• _Assignment_: Copy the opening lines of the listing exactly, through and including the line with "Screen dimensions: 1187x497"; do not copy any pictures.

• _Exercise materials_:
>>
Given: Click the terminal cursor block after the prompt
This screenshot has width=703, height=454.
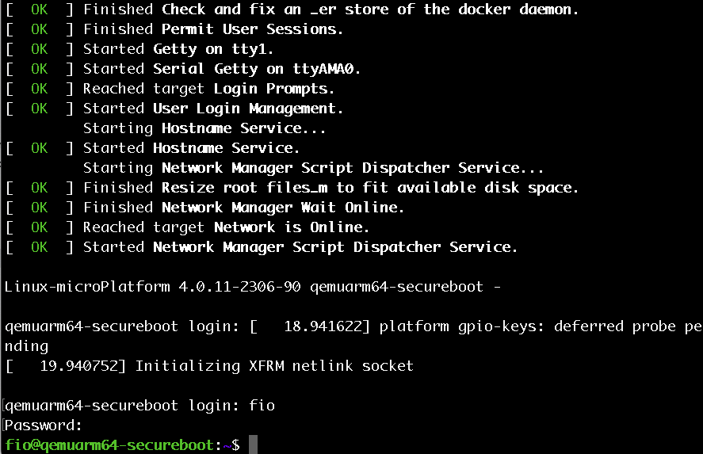Looking at the screenshot, I should (x=254, y=444).
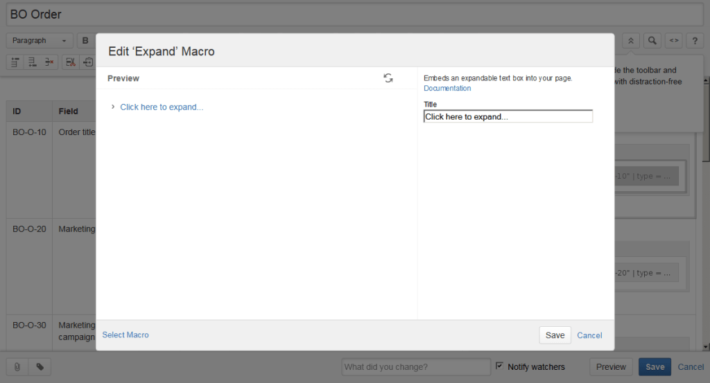Click the attachments paperclip icon
The width and height of the screenshot is (710, 383).
tap(17, 367)
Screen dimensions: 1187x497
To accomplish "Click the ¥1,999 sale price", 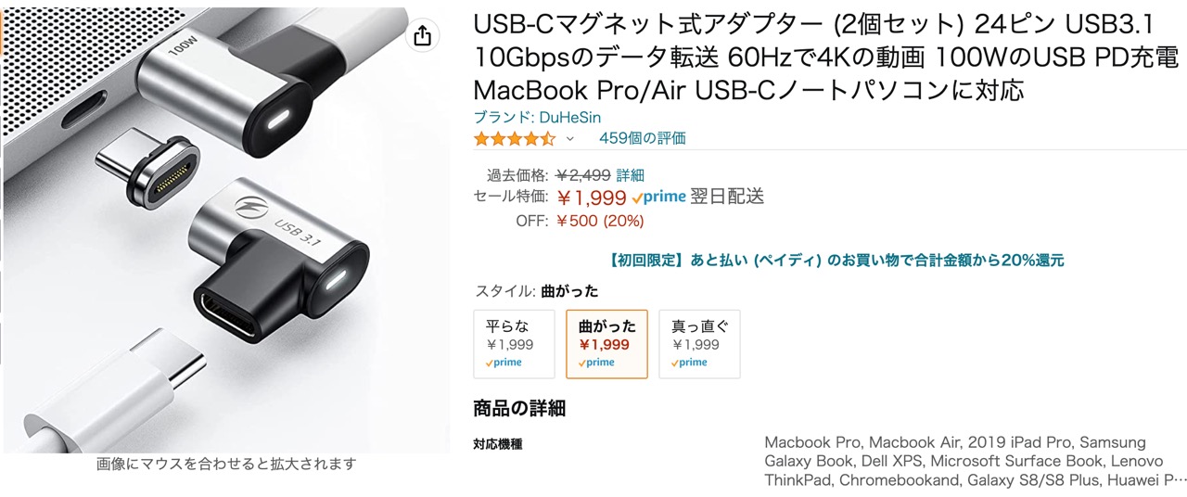I will [592, 198].
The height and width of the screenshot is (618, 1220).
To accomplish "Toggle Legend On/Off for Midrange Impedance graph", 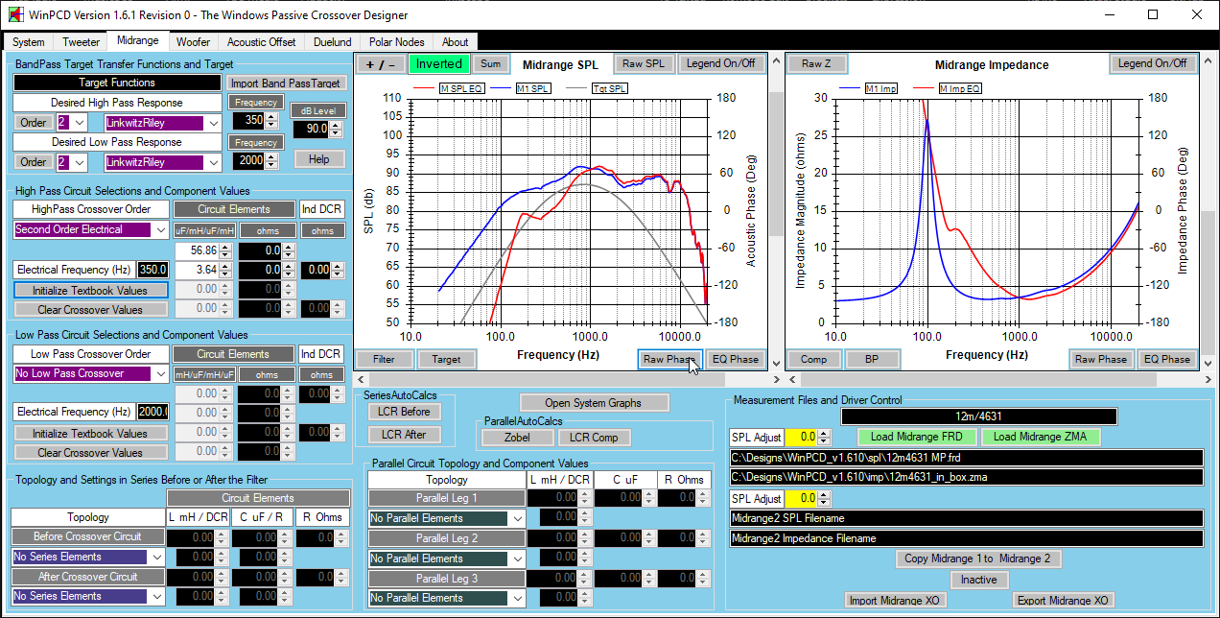I will click(x=1152, y=64).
<<
• _Task solution_:
Given: Click the terminal cursor block after the prompt
This screenshot has width=703, height=454.
Looking at the screenshot, I should (x=254, y=444).
Click the attachments paperclip icon
The width and height of the screenshot is (710, 383).
tap(17, 367)
Screen dimensions: 1187x497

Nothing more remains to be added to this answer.